_Recorded information_
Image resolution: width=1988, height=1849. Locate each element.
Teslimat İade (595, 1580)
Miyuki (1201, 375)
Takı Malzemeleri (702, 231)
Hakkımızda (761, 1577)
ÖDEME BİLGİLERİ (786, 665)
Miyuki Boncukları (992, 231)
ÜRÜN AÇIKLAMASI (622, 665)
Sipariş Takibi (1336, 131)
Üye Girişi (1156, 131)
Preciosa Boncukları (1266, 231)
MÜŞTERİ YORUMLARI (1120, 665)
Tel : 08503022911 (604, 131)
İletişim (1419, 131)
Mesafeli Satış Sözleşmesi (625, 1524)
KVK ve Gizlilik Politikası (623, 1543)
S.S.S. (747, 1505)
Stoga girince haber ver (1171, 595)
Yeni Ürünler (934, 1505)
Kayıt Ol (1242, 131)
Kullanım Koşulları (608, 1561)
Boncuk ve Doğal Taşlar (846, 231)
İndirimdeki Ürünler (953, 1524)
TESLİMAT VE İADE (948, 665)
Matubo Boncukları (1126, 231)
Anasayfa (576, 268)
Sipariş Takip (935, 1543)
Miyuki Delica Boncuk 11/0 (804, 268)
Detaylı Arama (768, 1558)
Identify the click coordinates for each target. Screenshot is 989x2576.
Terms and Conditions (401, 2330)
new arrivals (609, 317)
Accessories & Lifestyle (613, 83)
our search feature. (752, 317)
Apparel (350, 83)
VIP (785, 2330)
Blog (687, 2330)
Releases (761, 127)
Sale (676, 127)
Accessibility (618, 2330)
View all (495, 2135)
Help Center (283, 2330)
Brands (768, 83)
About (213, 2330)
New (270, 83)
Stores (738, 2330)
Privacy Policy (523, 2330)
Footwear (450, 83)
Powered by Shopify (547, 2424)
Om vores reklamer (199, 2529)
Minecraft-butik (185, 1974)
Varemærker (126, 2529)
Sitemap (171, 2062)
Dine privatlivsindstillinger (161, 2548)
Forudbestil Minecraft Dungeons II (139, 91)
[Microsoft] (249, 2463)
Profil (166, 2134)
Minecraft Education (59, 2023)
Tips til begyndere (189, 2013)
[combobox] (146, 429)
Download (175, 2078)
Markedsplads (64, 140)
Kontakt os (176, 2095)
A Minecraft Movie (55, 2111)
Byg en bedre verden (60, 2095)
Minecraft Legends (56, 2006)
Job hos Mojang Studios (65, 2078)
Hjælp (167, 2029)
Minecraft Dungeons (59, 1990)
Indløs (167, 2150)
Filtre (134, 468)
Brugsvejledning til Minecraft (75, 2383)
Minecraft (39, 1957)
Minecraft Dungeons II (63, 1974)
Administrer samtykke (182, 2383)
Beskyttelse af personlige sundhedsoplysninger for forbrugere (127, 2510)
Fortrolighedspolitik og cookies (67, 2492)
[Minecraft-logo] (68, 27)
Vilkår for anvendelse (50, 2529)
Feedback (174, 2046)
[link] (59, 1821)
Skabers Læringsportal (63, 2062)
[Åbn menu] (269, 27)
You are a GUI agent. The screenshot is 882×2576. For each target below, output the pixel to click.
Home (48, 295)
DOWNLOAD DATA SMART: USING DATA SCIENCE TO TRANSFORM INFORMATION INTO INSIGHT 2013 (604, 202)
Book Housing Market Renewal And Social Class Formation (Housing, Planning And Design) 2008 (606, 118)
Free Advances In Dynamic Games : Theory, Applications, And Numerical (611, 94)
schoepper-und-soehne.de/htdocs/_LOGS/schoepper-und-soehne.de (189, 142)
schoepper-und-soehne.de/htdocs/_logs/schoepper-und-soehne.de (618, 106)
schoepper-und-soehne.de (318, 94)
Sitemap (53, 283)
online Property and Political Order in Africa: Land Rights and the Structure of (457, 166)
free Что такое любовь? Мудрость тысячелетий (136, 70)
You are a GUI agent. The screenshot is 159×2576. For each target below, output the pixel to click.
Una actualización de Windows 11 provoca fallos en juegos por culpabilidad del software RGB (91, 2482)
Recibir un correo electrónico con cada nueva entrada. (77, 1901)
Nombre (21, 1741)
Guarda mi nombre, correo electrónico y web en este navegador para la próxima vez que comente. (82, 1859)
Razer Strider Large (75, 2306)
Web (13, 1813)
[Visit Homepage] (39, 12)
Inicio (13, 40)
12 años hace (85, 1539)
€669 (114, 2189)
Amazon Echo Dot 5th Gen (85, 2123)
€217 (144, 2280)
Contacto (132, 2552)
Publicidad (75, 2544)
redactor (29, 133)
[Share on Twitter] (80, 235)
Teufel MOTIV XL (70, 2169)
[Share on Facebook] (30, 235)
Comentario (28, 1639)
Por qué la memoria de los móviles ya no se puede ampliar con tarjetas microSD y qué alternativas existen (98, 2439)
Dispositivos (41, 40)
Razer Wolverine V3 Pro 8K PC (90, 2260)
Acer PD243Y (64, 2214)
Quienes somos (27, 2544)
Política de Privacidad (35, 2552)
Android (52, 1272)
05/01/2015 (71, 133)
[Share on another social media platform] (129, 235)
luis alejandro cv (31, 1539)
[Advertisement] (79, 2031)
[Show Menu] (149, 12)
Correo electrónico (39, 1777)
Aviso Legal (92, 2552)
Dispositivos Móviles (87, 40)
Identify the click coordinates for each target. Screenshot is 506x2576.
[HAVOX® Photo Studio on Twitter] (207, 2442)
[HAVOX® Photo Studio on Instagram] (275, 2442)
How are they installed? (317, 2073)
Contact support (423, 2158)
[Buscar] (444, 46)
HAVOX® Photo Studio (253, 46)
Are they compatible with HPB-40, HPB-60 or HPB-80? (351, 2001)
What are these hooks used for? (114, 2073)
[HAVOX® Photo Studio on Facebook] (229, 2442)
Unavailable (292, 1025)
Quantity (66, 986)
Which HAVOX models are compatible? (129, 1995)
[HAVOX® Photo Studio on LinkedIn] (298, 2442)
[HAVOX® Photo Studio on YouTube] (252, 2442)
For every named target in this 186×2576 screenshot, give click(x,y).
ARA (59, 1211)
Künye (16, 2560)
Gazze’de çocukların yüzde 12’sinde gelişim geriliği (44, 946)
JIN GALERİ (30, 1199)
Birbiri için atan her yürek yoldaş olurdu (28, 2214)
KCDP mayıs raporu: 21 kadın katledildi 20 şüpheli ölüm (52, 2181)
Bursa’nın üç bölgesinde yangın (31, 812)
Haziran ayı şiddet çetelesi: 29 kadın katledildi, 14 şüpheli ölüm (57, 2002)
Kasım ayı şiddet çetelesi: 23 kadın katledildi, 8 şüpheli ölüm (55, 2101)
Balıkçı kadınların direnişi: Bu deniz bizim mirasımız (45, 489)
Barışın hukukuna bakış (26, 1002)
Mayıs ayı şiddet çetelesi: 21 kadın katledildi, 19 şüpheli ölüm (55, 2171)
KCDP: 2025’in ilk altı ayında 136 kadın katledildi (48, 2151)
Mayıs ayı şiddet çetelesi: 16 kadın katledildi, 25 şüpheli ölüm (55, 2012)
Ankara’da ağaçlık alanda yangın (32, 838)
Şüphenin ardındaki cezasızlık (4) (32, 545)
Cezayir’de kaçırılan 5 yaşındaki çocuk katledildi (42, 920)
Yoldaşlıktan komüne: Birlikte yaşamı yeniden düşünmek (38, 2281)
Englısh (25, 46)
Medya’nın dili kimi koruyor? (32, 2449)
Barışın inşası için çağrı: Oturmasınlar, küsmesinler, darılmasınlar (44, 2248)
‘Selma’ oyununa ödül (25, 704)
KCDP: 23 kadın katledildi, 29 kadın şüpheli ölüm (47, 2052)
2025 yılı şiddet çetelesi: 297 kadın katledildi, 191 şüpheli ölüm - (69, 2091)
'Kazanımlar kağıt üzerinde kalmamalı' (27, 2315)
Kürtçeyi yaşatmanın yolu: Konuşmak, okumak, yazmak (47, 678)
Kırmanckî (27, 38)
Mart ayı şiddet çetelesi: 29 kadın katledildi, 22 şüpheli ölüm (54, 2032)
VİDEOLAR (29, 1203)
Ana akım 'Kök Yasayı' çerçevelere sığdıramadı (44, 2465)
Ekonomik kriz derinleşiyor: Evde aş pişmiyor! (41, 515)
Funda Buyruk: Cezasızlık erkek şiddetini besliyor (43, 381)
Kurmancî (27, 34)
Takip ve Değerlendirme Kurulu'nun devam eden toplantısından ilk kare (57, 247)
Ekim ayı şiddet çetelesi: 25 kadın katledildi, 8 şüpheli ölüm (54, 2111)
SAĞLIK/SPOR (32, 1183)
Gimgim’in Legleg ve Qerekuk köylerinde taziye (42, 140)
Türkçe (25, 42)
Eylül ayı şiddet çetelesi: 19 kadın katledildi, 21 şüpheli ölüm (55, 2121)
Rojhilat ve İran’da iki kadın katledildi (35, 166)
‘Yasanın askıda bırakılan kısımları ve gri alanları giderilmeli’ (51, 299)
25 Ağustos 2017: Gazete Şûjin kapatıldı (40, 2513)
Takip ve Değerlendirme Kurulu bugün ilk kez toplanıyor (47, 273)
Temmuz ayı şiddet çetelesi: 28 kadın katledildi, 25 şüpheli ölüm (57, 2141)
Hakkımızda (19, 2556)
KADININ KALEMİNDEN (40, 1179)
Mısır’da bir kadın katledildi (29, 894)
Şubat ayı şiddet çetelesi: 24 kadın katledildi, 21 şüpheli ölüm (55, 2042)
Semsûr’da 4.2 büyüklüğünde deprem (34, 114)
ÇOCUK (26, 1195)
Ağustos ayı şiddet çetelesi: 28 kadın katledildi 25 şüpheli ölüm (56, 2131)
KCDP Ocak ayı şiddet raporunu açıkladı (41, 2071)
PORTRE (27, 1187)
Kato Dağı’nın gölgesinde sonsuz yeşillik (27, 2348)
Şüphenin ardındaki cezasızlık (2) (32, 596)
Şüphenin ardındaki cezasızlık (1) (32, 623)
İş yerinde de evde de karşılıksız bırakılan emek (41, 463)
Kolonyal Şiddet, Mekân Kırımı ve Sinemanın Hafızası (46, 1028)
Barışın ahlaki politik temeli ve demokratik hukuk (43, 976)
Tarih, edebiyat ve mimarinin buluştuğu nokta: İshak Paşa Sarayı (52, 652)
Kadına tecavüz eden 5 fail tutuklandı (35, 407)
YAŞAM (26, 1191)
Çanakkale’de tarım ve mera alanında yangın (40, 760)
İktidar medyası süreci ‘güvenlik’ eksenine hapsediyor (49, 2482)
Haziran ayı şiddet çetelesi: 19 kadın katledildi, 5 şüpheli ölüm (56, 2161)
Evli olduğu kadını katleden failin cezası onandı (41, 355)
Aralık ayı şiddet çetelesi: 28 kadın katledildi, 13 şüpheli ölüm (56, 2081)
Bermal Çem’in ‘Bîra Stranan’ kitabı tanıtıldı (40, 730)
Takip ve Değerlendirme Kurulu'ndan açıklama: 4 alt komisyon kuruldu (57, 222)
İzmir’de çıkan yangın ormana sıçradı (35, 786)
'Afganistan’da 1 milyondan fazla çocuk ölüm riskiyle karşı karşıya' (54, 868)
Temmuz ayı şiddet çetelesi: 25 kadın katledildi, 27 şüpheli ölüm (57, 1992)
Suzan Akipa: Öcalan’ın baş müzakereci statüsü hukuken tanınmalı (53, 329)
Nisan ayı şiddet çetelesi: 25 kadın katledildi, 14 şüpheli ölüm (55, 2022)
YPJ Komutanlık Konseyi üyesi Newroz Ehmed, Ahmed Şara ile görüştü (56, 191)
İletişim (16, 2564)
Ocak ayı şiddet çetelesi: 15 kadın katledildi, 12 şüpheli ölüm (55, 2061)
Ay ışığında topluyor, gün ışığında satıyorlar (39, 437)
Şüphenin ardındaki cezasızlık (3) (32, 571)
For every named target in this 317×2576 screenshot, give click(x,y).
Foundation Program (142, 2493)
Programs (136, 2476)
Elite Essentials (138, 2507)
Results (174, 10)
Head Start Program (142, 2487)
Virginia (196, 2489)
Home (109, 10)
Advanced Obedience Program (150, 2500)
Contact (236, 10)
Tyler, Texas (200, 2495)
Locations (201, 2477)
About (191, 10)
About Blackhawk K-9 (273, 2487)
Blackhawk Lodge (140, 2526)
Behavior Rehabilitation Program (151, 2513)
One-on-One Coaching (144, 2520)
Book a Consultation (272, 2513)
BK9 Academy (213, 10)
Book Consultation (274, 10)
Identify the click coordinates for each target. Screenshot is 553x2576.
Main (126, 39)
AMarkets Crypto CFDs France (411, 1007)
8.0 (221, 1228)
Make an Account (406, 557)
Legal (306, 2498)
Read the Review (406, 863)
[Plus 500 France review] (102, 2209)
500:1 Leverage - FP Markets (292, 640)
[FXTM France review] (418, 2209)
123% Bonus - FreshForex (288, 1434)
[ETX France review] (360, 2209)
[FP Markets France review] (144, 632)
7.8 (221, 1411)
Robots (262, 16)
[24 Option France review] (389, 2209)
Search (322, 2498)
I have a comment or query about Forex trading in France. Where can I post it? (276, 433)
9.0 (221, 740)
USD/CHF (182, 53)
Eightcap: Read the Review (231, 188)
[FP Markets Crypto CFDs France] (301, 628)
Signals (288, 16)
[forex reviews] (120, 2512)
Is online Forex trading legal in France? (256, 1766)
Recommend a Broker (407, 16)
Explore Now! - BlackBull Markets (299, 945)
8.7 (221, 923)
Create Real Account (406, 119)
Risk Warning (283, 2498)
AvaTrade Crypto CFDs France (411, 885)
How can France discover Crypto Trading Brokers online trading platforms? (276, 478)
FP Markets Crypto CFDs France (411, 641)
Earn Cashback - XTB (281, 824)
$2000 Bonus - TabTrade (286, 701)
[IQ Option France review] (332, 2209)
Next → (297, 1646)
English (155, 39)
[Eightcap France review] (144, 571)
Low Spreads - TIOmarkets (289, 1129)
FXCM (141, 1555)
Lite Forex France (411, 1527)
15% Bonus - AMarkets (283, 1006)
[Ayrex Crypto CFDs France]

_Task item_
Copy, exactly and only, the lines above that begin with the one containing "Terms and Conditions (401, 2330)" and finish with the one containing "Help Center (283, 2330)".

_Written reply_
Terms and Conditions (401, 2330)
new arrivals (609, 317)
Accessories & Lifestyle (613, 83)
our search feature. (752, 317)
Apparel (350, 83)
VIP (785, 2330)
Blog (687, 2330)
Releases (761, 127)
Sale (676, 127)
Accessibility (618, 2330)
View all (495, 2135)
Help Center (283, 2330)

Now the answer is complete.